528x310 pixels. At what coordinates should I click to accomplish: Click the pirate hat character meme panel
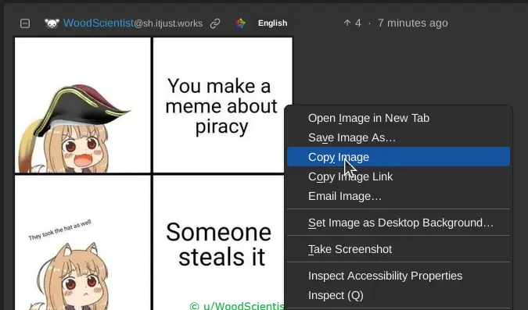pos(82,105)
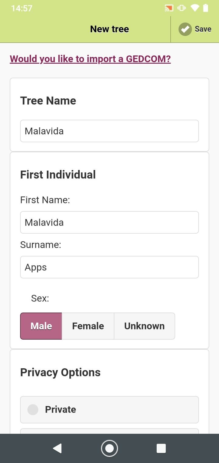
Task: Tap the battery status icon
Action: pyautogui.click(x=206, y=8)
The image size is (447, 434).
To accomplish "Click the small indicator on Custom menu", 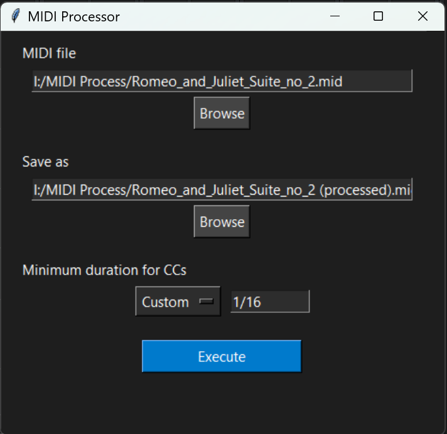I will pos(206,301).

=== Brief ===
Exactly repeat the material from its first line through the line with "The image size is (447, 434).", including both, and leave the pictures and everything else out.

=== Exercise result ===
528x310 pixels. At what coordinates should I click to accomplish: Click the pirate hat character meme panel
pos(82,105)
Task: Tap the battery status icon
Action: pyautogui.click(x=206, y=8)
The image size is (447, 434).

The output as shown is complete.